Fantasia started him on a path whose latest step will be the Milwaukee Symphony, where López Reynoso will make his U.S. orchestral debut in February with a program of Revueltas, Beethoven, and Mussorgsky.
Along the way, he studied violin seriously and several other instruments briefly. His parents were engineers, and when he told them as a preschooler about his ambition to be a conductor, they didn’t know what to think. But, he says, they asked some musician friends for advice, and were told, “Have him study the violin and see what happens. He’s young; maybe he’ll get bored.” But his first lesson lasted an hour and a half.
The violin portion of his life lasted 20 years, including some professional playing — a background that is helpful when he works with orchestras. But he also developed a parallel career as a countertenor.

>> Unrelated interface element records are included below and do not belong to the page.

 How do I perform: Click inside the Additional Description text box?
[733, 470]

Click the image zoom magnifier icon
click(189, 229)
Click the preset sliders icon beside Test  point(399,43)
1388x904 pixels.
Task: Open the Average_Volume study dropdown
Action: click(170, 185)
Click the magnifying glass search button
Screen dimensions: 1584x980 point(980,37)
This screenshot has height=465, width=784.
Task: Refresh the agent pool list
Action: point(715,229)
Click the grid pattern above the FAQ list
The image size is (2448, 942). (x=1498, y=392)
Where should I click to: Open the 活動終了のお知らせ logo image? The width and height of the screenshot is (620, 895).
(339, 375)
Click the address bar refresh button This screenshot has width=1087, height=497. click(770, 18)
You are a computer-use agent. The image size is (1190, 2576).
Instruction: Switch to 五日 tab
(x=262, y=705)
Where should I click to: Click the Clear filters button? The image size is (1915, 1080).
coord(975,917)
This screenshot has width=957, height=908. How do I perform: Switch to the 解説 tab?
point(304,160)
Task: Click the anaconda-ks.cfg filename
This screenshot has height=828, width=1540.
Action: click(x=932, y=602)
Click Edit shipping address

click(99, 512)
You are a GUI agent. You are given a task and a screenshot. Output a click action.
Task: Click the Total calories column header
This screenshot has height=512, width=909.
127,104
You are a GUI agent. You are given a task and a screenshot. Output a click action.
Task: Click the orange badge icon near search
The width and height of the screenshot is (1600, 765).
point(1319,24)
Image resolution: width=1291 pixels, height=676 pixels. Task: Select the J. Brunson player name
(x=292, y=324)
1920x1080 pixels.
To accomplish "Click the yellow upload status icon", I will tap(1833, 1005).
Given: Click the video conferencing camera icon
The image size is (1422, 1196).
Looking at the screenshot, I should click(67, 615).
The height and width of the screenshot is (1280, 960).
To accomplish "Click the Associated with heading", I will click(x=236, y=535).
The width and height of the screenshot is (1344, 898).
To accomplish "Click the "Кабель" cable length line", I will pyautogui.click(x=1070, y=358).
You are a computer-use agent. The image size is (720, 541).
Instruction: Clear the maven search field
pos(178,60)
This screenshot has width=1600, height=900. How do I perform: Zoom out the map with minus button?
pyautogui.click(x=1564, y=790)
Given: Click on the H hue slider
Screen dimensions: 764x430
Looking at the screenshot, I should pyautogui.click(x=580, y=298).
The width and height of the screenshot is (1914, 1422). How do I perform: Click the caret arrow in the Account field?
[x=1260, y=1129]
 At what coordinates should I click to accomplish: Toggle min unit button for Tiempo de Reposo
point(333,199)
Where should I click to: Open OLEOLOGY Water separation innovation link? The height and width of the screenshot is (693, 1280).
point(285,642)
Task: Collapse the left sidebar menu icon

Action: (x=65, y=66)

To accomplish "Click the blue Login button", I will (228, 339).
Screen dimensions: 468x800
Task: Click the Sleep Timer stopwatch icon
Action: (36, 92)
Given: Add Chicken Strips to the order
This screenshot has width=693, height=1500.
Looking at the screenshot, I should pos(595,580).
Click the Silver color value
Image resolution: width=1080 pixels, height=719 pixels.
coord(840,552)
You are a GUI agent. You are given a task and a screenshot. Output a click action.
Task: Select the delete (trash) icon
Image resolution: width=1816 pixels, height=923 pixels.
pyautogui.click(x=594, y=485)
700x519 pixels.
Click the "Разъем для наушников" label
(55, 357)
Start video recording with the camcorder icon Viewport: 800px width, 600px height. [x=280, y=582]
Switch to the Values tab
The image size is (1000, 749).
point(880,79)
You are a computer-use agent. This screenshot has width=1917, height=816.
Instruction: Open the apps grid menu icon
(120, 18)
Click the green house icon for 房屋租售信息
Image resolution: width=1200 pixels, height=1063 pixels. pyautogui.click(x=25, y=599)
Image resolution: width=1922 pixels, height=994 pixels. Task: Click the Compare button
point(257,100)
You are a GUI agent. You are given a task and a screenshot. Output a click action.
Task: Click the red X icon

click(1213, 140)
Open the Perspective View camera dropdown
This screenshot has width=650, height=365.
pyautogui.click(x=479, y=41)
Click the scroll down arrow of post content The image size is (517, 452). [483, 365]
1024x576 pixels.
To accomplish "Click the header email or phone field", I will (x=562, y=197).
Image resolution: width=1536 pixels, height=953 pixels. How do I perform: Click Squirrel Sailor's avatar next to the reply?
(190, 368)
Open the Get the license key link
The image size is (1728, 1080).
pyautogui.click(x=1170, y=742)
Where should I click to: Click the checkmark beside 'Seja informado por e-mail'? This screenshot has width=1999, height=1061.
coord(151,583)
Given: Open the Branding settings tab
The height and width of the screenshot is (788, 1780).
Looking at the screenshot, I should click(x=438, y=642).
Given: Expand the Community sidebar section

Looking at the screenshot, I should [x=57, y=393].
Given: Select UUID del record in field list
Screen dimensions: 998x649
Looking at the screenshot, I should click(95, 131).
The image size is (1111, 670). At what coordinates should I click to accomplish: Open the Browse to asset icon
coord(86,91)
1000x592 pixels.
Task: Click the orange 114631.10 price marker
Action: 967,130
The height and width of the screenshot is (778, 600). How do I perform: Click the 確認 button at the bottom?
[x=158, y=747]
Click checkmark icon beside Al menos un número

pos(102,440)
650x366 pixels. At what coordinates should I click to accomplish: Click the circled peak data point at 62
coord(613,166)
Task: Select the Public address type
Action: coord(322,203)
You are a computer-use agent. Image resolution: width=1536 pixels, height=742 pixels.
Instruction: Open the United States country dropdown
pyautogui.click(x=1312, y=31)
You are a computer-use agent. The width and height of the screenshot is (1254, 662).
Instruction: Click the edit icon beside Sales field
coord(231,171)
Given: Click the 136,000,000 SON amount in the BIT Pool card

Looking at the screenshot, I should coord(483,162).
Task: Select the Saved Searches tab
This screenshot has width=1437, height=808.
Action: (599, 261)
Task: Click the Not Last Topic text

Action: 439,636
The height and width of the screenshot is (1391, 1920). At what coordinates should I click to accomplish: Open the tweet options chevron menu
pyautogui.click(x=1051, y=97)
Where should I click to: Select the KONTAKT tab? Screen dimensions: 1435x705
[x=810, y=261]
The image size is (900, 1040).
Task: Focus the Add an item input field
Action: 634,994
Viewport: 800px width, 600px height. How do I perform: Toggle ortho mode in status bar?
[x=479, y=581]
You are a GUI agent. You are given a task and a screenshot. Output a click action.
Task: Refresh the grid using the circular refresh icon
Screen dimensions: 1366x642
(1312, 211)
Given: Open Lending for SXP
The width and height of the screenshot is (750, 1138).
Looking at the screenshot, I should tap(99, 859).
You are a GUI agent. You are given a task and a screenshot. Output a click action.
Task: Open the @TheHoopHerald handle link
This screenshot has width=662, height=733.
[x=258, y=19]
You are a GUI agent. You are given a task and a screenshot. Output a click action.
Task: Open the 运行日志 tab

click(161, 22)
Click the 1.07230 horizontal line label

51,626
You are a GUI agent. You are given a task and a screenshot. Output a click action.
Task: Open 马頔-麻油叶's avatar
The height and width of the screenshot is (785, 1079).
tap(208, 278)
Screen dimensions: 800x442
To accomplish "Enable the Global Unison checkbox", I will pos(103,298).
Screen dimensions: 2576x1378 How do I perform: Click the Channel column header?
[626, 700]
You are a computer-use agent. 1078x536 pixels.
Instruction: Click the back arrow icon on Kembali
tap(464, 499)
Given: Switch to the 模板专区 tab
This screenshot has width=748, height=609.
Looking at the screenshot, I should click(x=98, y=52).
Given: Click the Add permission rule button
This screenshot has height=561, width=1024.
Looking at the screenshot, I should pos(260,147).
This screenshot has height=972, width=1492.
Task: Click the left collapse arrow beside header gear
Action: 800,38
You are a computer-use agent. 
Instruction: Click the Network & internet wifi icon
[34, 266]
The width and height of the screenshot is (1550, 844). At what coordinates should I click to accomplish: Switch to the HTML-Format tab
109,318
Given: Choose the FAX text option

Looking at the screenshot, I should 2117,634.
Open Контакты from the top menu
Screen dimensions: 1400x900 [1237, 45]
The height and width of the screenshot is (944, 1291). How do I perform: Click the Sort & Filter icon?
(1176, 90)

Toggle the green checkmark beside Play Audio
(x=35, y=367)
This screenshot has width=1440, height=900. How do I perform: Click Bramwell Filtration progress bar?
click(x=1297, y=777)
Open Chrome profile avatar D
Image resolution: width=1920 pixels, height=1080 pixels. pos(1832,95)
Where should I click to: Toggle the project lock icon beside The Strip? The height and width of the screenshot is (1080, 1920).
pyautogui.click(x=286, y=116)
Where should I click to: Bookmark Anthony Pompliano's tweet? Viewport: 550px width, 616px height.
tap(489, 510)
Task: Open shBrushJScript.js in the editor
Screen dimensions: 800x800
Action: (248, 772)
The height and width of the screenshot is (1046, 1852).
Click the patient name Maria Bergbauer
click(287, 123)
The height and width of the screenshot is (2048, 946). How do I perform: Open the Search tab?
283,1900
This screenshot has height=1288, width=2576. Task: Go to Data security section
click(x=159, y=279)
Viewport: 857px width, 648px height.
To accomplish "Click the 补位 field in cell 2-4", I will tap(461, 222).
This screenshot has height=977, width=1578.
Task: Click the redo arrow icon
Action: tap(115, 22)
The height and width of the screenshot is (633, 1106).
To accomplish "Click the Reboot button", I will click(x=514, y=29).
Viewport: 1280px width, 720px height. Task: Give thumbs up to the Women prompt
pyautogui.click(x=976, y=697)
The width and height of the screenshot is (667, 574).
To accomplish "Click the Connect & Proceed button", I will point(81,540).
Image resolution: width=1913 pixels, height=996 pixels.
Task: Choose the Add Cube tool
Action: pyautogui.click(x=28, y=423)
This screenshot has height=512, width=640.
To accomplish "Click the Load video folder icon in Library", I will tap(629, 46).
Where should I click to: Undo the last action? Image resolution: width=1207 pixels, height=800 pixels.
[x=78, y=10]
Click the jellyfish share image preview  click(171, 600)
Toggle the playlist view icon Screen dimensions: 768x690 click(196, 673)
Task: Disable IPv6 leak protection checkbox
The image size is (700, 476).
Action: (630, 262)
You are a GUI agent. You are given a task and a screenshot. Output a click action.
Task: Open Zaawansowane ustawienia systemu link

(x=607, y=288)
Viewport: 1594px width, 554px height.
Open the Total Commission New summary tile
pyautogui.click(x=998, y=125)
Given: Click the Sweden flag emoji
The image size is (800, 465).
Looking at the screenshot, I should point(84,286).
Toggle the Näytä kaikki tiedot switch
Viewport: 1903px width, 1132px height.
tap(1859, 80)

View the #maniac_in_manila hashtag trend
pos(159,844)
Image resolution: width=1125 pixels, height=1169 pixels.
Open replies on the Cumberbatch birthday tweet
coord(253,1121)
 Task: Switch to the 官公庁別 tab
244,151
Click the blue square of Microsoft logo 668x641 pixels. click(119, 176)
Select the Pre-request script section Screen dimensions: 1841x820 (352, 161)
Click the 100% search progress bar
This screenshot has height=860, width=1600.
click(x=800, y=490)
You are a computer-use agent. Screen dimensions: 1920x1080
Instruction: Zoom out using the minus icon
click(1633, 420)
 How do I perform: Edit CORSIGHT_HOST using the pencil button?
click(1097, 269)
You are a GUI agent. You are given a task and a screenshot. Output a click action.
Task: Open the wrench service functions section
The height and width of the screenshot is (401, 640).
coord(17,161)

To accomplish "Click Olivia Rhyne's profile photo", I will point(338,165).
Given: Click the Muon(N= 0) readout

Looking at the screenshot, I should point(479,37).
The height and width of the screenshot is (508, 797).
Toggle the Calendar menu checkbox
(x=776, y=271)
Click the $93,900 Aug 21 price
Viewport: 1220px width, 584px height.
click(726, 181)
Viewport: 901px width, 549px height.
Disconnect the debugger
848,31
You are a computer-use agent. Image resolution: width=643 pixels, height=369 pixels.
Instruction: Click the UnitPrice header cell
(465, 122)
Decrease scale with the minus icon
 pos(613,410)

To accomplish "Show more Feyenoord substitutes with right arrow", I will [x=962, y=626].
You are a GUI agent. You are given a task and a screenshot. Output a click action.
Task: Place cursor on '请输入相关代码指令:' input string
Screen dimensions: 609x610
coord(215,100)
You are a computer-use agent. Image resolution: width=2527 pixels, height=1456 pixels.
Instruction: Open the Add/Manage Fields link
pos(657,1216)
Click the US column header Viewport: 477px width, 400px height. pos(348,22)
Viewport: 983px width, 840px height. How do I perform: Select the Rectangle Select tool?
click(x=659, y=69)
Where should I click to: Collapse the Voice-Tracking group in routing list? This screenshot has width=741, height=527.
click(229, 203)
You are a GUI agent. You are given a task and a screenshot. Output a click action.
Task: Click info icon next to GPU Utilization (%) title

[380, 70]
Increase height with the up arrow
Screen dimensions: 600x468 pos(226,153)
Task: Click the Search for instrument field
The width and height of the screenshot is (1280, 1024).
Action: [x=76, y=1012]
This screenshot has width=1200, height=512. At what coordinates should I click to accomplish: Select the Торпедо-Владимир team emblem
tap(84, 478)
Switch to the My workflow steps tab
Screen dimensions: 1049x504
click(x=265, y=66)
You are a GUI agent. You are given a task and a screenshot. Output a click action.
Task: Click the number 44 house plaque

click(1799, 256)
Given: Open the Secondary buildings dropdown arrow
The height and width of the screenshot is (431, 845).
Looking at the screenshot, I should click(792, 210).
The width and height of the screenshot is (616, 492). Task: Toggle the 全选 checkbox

That voice category uses a highly trained and well-supported falsetto to sing music more often associated now with the female alto range — but the male voice was often what 17th– and 18th-century composers had in mind.
He has never strayed from his main professional identity. “I’m a conductor who sings, not a singer who conducts,” he says. However, he sometimes does them at once — he has both conducted Handel’s Messiah and sung the alto arias in the same performance.
Staying in shape for singing is “like a sport,” he says. “You have to keep going, otherwise it’s not going to work when you start the engine all over again.” Even when he’s on the road to conduct, he has to make time for vocal exercises.
More than half of López Reynoso’s career so far has been in opera, and being a professional singer himself is an advantage. “It makes singers feel more comfortable with me because we speak the same language,” he says. He deeply understands that “every voice is a different instrument, and singers are the only musicians whose instrument is their body. I’ve never met a piano that had the flu or a violin that had COVID.”
Born and raised in Mexico, López Reynoso has spent much of his career there and in Germany. His U.S. debut came in the summer of 2022 when he led Rossini’s The Barber of Seville at the Santa Fe Opera, with several MSO musicians in the pit.
Personal connections on the program for his Milwaukee concert include music for the film Redes by Mexican composer Silvestre Revueltas and Beethoven’s Piano Concerto No. 1, which will feature his countryman Jorge Federico Osorio as the soloist. The two have known each other for most of López Reynoso’s life (their families were friends), but these concerts will be the first time they have ever made music together.
“I’m happy to take this important step with Milwaukee,” López Reynoso says, “because it’s an amazing group. I’ve heard videos on the internet, and I know some of the players from Santa Fe.” He describes the concert as “an amazing opportunity to listen to this wonderful music and get to know this Mexican piece that’s simply extraordinary,” referring to the Revueltas. The film score will pair with Mussorgsky’s semi-programmatic Pictures at an Exhibition, and in the middle is the Beethoven, making “three different ways of writing music in the same program.”